= Objective =
Please change "checkbox" to "toggle switch" in the entries between the lines holding "You are a GUI" and "point(499,138)", inclusive, and give those lines again with everything else unchanged. Leave the pictures out of your answer.

====== Excerpted records ======

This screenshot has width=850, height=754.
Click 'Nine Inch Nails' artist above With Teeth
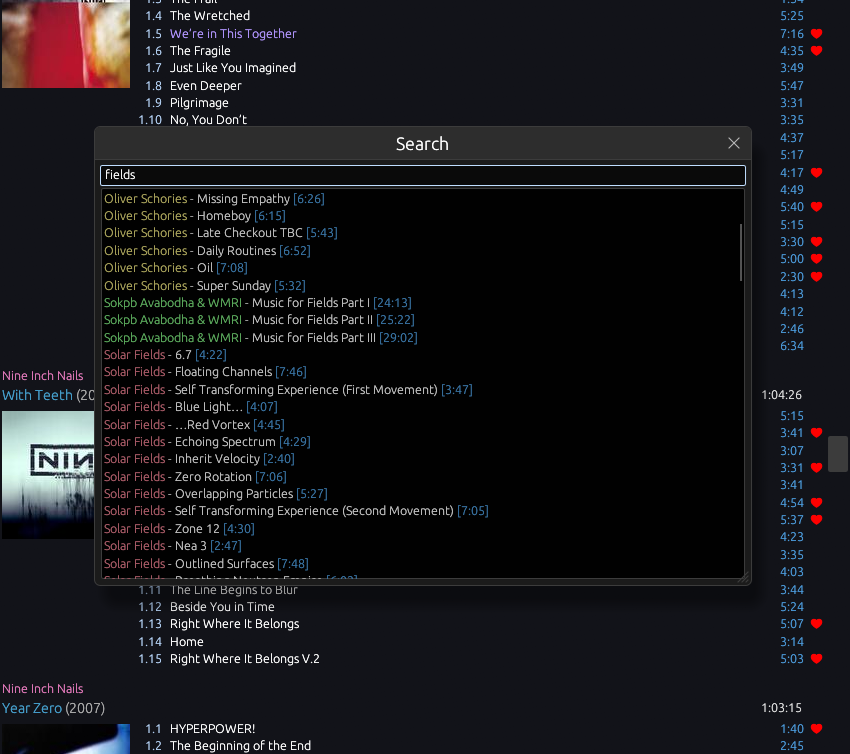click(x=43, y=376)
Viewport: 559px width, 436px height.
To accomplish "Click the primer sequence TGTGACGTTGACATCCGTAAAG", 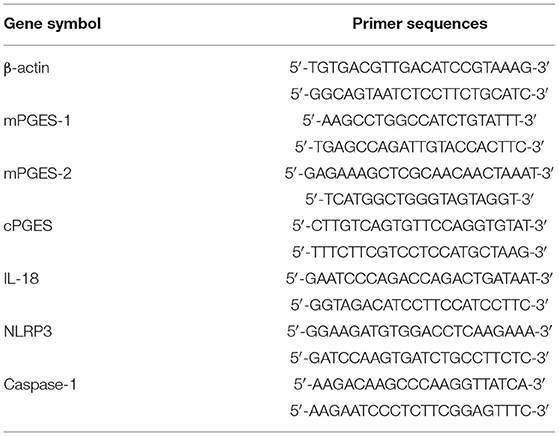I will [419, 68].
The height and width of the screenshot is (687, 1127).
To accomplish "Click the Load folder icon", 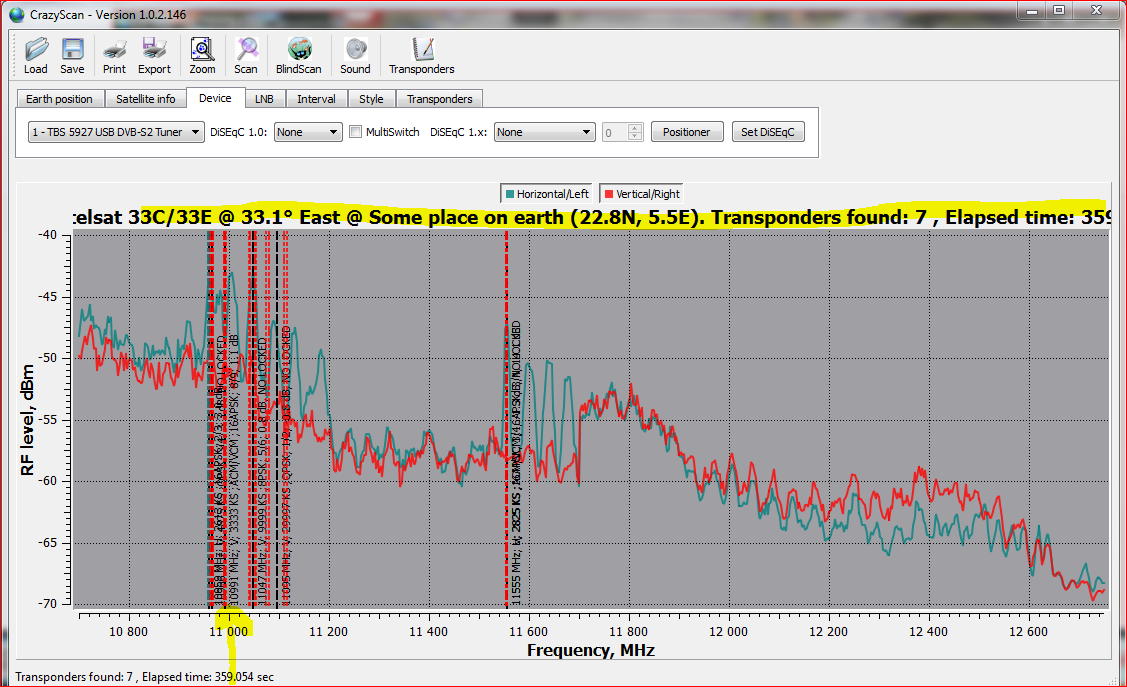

======
====== Excerpted records ======

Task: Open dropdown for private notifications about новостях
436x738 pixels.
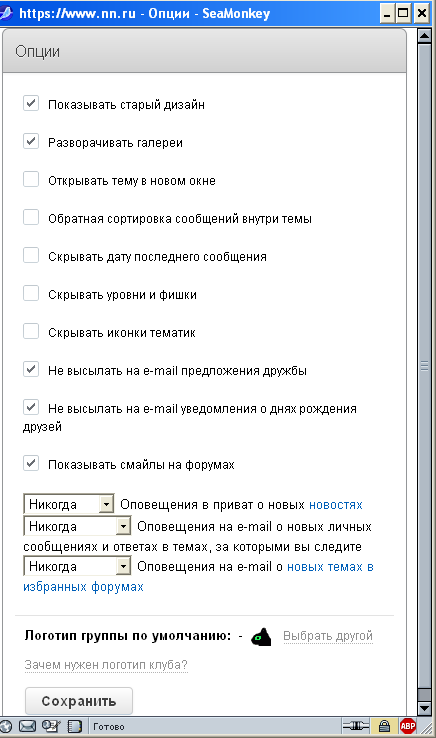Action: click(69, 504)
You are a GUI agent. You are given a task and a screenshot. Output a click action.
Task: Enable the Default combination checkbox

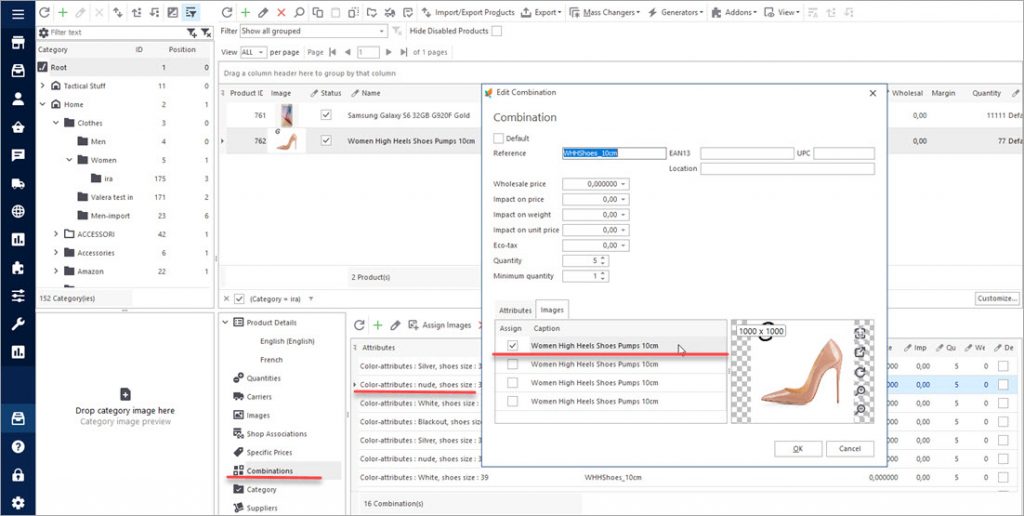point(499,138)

======

= Solution below =
You are a GUI agent. You are given a task and a screenshot. Output a click action.
Task: Enable the Default combination toggle switch

point(499,138)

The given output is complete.